Tryella infuscata

Scientific classification
- Kingdom: Animalia
- Phylum: Arthropoda
- Clade: Pancrustacea
- Class: Insecta
- Order: Hemiptera
- Suborder: Auchenorrhyncha
- Family: Cicadidae
- Genus: Tryella
- Species: T. infuscata
- Binomial name: Tryella infuscata Moulds, 2003

= Tryella infuscata =

- Genus: Tryella
- Species: infuscata
- Authority: Moulds, 2003

Species of cicada

Tryella infuscata is a species of cicada, also known as the large maroon bullet, in the true cicada family, Cicadettinae subfamily and Lamotialnini tribe. The species is endemic to Australia. It was described in 2003 by Australian entomologist Maxwell Sydney Moulds.

==Etymology==
The specific epithet infuscata comes from Latin (“obscured” or “darkened”), with reference to the infuscations on the forewings of the species.

==Description==
The length of the forewing is 22–27 mm. Body length is 17–23 mm.

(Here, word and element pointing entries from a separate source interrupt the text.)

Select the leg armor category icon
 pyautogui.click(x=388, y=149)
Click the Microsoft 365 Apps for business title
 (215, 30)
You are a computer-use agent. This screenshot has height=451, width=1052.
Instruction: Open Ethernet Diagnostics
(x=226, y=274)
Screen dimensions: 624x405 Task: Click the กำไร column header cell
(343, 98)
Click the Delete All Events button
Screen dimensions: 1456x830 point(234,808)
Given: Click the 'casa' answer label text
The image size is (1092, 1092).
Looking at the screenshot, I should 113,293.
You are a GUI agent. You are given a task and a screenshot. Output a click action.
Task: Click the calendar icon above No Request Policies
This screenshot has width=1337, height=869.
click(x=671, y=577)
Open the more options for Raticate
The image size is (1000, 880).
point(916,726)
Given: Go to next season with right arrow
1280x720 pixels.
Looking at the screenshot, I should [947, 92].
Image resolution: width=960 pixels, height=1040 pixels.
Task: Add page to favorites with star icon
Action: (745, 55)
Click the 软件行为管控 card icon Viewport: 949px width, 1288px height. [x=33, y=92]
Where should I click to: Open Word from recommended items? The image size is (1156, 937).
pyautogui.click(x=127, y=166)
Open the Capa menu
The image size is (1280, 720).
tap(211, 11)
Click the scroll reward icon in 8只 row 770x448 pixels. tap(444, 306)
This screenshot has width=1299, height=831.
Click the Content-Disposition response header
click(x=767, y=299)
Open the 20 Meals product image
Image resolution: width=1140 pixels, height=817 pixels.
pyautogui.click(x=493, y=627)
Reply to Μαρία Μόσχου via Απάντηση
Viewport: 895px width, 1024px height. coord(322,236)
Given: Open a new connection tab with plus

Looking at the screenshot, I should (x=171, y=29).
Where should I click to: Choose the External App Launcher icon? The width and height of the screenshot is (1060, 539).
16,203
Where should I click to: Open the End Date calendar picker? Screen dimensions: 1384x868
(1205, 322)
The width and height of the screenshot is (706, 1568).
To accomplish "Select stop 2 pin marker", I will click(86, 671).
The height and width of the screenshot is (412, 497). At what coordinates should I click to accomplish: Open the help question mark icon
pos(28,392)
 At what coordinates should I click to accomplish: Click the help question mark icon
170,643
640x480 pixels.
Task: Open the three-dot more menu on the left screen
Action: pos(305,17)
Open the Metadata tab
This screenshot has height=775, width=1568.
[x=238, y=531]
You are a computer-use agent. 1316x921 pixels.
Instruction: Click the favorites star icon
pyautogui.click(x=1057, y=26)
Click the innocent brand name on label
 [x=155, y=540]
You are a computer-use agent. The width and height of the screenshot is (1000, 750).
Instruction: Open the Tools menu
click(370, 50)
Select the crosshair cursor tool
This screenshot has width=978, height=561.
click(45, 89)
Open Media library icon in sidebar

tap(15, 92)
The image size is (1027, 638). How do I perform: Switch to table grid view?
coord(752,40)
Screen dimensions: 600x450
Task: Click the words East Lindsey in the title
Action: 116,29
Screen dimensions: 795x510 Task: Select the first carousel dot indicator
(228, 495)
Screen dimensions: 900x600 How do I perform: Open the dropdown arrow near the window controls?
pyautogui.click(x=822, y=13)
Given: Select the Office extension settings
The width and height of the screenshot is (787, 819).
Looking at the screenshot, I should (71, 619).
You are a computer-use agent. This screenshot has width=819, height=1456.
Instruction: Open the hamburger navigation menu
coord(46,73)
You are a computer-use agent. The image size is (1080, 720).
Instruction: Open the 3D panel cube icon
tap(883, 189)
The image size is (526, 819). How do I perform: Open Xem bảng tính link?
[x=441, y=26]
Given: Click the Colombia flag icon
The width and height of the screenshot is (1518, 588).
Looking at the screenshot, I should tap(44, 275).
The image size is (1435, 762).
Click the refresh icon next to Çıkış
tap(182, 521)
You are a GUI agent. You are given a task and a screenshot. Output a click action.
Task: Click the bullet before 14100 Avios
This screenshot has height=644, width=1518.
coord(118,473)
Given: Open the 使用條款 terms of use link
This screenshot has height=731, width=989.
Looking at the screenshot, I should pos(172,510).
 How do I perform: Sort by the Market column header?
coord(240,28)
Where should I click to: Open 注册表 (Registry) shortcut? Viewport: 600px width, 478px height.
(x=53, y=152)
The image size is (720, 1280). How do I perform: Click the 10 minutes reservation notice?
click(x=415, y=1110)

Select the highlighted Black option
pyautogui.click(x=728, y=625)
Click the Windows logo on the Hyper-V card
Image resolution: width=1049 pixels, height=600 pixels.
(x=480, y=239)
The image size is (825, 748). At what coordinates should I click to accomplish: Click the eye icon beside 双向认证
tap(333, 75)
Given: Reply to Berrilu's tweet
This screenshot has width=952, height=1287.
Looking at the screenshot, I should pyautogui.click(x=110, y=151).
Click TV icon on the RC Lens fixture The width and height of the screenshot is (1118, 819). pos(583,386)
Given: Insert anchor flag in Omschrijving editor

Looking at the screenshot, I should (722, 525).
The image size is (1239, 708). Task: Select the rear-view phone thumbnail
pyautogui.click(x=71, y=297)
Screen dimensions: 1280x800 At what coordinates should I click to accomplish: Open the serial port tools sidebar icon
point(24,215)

==Distribution and habitat==
The species occurs from east of Harts Range in the east of the Northern Territory eastwards to the south of Normanton, near the Gulf of Carpentaria, in north-western Queensland. The associated habitat is open tropical woodland.

==Behaviour==
The cicadas are xylem feeders. Adult males may be heard in January and February, clinging to the upper branches of trees, emitting strong hissing calls.